→ Set problem A
In the records, switch "Click" to "Tap" in the stretch from the line containing "Click rank number 5 under The Dark Knight" through the end of the records, and give those lines again with nothing else changed. Leave the pictures out of your answer.

── Source excerpt

The above example has three attributes (the unknown attribute HIV, and the known attributes age and zip). More attributes would increase the number of random samples and therefore the confidence even more. The paper estimates that 5 attributes would give the attacker better than 99% confidence.
For the attack to succeed, the following conditions have to hold:
- The set of known attributes uniquely identify the user,
- The removal or negation of each individual attribute still identifies a sufficiently large number of users (where sufficiently large is 6 or more), and
- The attacker knows with high confidence that conditions 1 and 2 hold.
For the attacker to have high confidence, the attacker needs to know all or nearly all of the values of the columns containing the known attribute. This could well happen for instance if some data set is divided into public and private data. Nevertheless, we want to be clear that it is not enough to simply know some attributes about one individual but not know those same attributes about most of the people in the database.
The second condition is needed because if answers that involve fewer than 6 users have a chance of being suppressed, that chance growing with increased users (we call this low-count suppression). It is ok if not all of the attributes meet condition 2, but a sufficient number of them must.

────

→ Set problem B
Quote the stretch from "For the attacker" through "of them must." word for word from the excerpt on the database attack.

── Record extracts

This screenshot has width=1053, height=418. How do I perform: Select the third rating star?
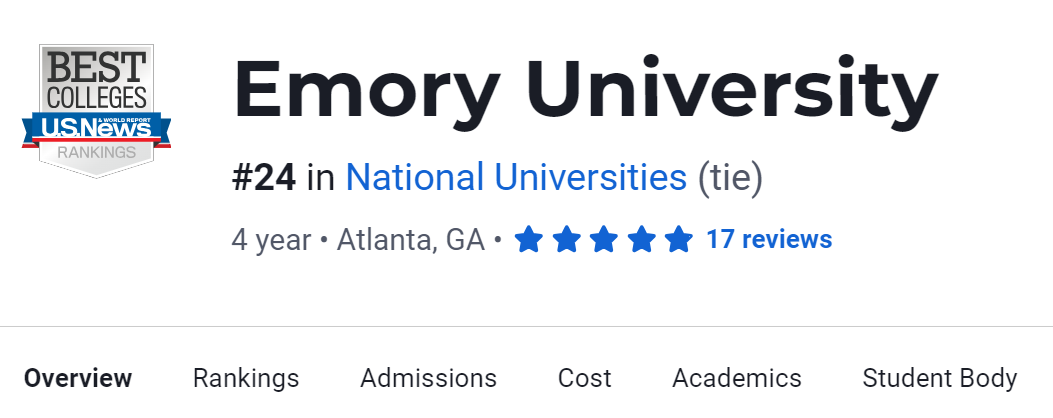coord(603,240)
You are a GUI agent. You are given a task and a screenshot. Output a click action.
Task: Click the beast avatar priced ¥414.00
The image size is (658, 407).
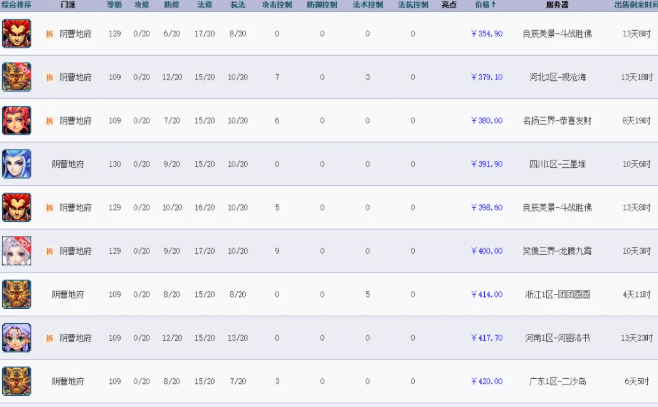(x=16, y=294)

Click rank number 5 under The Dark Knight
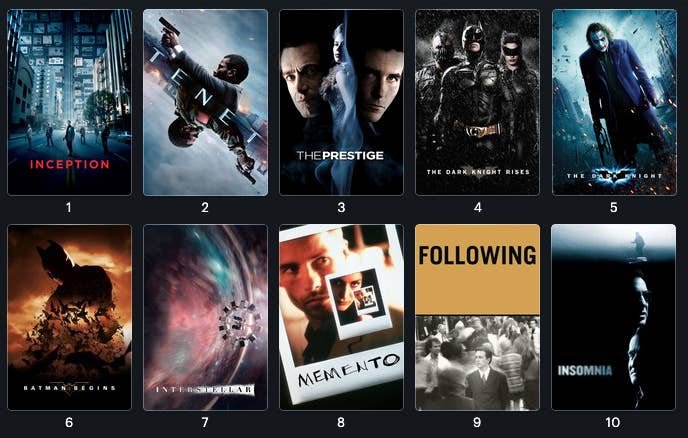coord(613,208)
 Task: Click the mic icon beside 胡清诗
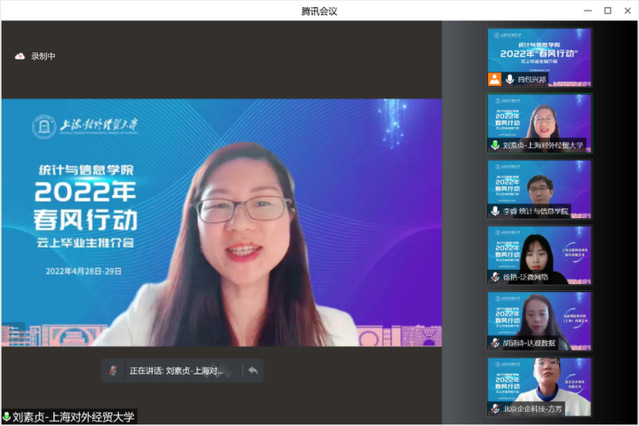(x=494, y=343)
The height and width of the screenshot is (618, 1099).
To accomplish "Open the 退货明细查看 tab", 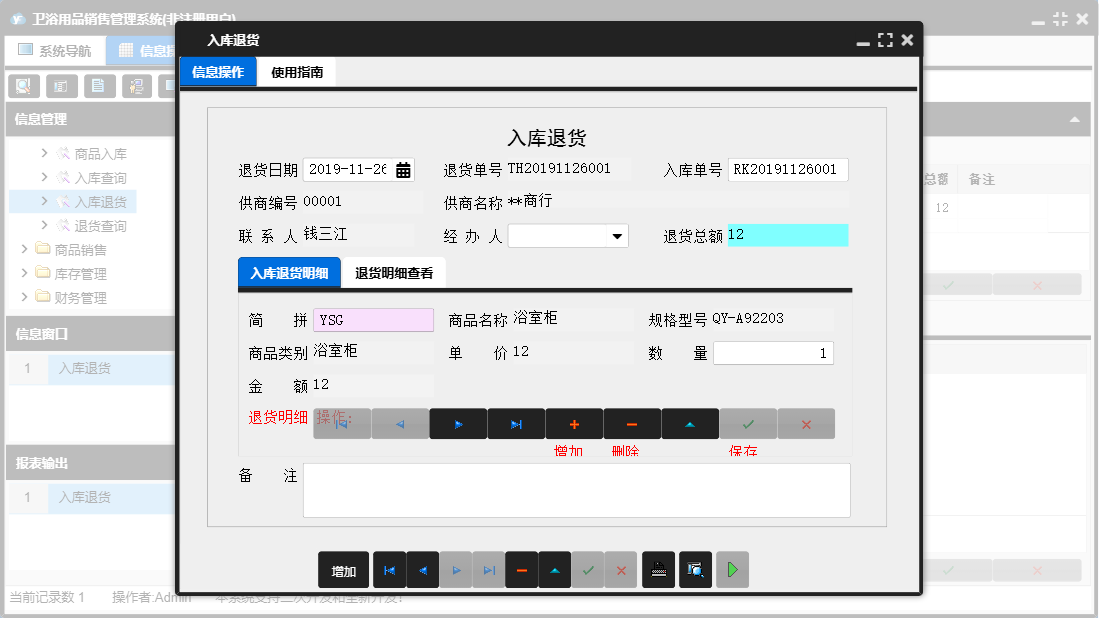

────

→ Correct result A
Tap rank number 5 under The Dark Knight
coord(613,208)
 Task: Tap the mic icon beside 胡清诗
(x=494, y=343)
The height and width of the screenshot is (618, 1099).
To accomplish "Open the 退货明细查看 tab", 

→ Correct result B
For the attacker to have high confidence, the attacker needs to know all or nearly all of the values of the columns containing the known attribute. This could well happen for instance if some data set is divided into public and private data. Nevertheless, we want to be clear that it is not enough to simply know some attributes about one individual but not know those same attributes about most of the people in the database.
The second condition is needed because if answers that involve fewer than 6 users have a chance of being suppressed, that chance growing with increased users (we call this low-count suppression). It is ok if not all of the attributes meet condition 2, but a sufficient number of them must.